Read and Write Versioned Layer Data using the DataEngine

Project Dependencies

To run an application that uses the Data Client Library's DataEngine to read and write version data within a batch pipeline (Spark), use the spark-support modules as dependencies to your project.

SBT
Maven
libraryDependencies ++= Seq(
  "com.here.platform.data.client" %% "spark-support" % "0.15.24"
)
<dependencies>
    <dependency>
        <groupId>com.here.platform.data.client</groupId>
        <artifactId>spark-support_2.11</artifactId>
        <version>0.15.24</version>
    </dependency>
</dependencies>

Reading Versioned Data

This snippet shows how to use the query API within a running Spark context to consume partitions:

Scala
Java
import com.here.platform.data.client.spark.DataClientSparkContextUtils
import com.here.platform.data.client.spark.SparkSupport._
def countDataBytesUsingMultiplesWorkers(sc: SparkContext, catalog: HRN, layer: String): Long = {
  val masterActorSystem = DataClientSparkContextUtils.context.actorSystem

  // query current catalog for latest version
  val masterQueryApi = DataClient(masterActorSystem).queryApi(catalog)

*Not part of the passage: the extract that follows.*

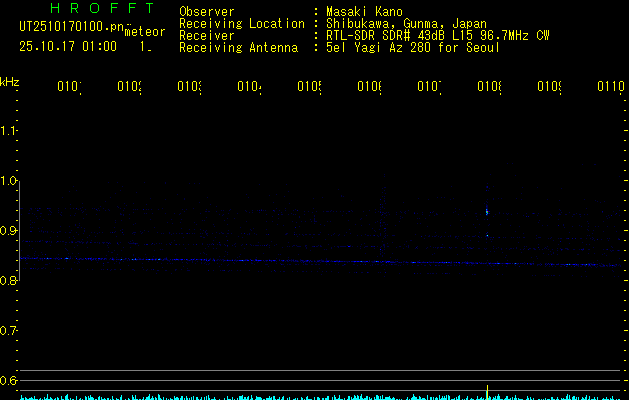
Task: Click the 0.7 kHz axis label
Action: (10, 331)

  masterQueryApi.getLatestVersion().awaitResult() match {
    case Some(version) =>
      // Parallel require an in-memory sequence that need to be fully in spark.memory. A flatMap followed by
      // repartition allow to flush data into workers.
      val partitions: RDD[Partition] =
        sc.parallelize(Seq(layer))
          .flatMap { layer =>
            val workerActorSystem = DataClientSparkContextUtils.context.actorSystem
            val workerQueryApi = DataClient(workerActorSystem).queryApi(catalog)

            workerQueryApi.getPartitionsAsIterator(version, layer).awaitResult()
          }
          .repartition(100)

      val partitionsAndData: RDD[(Partition, Array[Byte])] =
        partitions.mapPartitions({ partitions =>
          val workerActorSystem = DataClientSparkContextUtils.context.actorSystem
          val readEngine = DataEngine(workerActorSystem).readEngine(catalog)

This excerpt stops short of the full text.